--- START ---
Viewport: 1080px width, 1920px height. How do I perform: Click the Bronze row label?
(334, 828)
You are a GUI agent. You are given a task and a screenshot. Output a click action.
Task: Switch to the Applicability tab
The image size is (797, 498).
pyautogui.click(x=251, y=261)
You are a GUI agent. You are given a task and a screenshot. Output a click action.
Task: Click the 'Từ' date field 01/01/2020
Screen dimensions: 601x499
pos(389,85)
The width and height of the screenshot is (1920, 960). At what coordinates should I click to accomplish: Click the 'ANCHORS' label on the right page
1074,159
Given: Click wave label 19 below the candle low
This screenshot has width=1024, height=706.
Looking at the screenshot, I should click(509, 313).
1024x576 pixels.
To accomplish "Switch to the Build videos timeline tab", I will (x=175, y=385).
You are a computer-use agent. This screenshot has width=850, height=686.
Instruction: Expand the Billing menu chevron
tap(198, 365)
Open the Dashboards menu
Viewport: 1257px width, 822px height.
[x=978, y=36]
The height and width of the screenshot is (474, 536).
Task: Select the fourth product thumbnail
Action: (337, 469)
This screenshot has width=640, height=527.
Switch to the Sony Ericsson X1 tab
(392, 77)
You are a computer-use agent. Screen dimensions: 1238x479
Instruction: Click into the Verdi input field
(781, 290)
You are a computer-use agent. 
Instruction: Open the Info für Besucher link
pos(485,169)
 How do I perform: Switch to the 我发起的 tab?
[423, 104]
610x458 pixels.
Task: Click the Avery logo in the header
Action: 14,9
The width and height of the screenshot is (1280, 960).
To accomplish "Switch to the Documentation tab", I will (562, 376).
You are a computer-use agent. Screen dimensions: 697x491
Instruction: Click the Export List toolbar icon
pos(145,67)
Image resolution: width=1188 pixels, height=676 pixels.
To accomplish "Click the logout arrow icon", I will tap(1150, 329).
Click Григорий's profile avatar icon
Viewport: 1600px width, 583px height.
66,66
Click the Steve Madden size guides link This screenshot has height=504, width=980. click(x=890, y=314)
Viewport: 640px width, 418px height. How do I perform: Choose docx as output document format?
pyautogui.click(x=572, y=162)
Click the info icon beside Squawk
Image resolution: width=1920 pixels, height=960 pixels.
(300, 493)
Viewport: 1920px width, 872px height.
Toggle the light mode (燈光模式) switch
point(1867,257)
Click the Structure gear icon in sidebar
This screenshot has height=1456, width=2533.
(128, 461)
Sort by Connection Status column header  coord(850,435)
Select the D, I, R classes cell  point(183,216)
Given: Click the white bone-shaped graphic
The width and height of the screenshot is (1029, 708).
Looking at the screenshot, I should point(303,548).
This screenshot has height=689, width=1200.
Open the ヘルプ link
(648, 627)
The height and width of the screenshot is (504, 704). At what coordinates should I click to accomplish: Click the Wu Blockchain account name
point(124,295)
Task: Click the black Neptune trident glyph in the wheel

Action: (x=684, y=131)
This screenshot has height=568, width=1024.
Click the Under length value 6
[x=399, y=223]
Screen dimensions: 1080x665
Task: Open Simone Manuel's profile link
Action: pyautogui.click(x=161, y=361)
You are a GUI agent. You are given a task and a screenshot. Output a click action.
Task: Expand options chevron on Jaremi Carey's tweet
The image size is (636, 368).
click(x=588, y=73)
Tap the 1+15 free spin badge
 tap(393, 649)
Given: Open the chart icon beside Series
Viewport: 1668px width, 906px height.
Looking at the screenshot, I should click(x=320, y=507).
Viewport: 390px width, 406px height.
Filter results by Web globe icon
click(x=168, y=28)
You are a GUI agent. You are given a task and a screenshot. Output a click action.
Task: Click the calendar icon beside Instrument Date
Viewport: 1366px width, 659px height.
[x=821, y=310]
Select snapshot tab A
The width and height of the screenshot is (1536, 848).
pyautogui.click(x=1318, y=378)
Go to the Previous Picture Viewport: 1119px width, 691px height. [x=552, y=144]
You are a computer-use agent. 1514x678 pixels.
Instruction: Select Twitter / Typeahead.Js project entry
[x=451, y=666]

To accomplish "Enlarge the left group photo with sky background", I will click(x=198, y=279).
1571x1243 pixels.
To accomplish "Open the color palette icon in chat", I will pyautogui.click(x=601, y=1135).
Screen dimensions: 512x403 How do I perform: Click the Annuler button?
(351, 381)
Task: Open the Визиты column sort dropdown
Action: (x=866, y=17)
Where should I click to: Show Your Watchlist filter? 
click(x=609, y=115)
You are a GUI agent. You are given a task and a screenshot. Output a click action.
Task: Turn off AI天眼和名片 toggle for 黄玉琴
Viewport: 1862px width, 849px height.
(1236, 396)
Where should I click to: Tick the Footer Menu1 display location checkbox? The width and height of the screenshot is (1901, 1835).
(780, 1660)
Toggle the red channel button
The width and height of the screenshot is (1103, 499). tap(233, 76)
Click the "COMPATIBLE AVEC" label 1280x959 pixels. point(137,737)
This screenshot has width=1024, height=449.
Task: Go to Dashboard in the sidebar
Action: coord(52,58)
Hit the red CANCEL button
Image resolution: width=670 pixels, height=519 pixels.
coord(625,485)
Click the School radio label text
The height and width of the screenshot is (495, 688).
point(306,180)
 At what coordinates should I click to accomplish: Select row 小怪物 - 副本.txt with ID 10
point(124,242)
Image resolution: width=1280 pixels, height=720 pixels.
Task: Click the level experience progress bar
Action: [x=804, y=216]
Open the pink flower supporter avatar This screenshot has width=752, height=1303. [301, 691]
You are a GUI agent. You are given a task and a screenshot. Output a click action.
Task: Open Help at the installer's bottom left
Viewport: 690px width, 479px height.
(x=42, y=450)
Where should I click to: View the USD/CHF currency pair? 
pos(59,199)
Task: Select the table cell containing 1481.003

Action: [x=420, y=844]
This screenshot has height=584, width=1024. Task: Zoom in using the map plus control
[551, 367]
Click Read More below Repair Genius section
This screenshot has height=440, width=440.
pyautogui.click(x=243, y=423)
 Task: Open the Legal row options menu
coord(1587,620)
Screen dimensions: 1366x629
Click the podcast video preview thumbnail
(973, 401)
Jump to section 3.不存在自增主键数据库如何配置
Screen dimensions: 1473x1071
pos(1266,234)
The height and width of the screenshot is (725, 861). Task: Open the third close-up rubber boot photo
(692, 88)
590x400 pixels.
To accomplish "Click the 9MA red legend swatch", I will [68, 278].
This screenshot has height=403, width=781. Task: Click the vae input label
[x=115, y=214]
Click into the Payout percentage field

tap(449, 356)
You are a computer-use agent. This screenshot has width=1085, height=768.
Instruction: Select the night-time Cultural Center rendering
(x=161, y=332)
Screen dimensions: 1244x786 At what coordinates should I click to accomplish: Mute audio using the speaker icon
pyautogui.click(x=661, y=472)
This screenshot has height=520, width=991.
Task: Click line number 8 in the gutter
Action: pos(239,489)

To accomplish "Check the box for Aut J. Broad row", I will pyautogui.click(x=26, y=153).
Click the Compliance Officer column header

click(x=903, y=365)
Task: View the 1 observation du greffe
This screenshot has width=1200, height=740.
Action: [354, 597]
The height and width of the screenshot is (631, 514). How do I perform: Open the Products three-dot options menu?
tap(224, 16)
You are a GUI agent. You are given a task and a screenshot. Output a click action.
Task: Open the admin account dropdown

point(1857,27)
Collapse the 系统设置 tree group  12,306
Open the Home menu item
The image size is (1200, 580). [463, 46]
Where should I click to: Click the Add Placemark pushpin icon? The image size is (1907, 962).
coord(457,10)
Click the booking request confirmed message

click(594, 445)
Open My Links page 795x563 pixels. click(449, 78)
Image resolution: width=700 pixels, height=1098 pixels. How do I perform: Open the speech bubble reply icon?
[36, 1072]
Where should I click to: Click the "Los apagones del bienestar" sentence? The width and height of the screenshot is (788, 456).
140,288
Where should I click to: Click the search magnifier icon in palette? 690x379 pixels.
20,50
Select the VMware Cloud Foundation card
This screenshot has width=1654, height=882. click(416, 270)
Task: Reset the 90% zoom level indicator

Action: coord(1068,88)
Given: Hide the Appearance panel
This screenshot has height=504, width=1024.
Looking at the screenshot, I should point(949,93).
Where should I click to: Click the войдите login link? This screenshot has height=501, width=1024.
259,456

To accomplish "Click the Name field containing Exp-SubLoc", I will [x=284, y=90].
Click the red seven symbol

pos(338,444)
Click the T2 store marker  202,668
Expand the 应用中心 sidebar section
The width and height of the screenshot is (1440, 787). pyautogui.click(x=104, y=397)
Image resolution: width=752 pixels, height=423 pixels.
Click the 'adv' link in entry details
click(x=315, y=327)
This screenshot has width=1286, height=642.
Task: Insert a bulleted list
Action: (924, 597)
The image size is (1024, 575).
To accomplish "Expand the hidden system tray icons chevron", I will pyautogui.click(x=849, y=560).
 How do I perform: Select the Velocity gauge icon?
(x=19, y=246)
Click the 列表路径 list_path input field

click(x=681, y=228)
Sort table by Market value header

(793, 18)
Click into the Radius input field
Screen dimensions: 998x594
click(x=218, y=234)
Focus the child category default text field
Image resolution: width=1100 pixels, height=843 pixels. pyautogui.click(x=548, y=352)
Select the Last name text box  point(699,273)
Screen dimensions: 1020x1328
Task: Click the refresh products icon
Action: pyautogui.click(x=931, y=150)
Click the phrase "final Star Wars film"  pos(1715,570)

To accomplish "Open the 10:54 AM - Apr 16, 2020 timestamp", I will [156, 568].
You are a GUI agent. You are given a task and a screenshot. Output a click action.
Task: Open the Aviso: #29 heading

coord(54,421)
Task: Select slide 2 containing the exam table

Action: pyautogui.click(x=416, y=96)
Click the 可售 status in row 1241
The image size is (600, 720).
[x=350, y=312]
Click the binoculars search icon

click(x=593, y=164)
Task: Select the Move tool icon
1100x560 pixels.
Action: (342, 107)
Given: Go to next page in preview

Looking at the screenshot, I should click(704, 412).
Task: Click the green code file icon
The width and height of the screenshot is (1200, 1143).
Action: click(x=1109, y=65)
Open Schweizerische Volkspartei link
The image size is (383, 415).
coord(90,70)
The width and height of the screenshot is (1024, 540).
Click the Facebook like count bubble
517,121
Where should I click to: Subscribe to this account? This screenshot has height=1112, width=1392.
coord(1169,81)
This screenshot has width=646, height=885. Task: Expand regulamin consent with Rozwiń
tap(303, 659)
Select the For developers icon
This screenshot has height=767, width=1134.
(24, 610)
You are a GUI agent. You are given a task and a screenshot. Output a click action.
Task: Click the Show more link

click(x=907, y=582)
--- END ---
Only lines of the material that contain the word "computer" belong in the answer; copy each one.

→ **WRITTEN ANSWER**:
You are a computer-use agent. This screenshot has width=850, height=686.
You are a computer-use agent. Screen dimensions: 1238x479
You are a computer-use agent. 
You are a computer-use agent. Screen dimensions: 697x491
You are a computer-use agent. 1514x678 pixels.
You are a computer-use agent. This screenshot has width=1085, height=768.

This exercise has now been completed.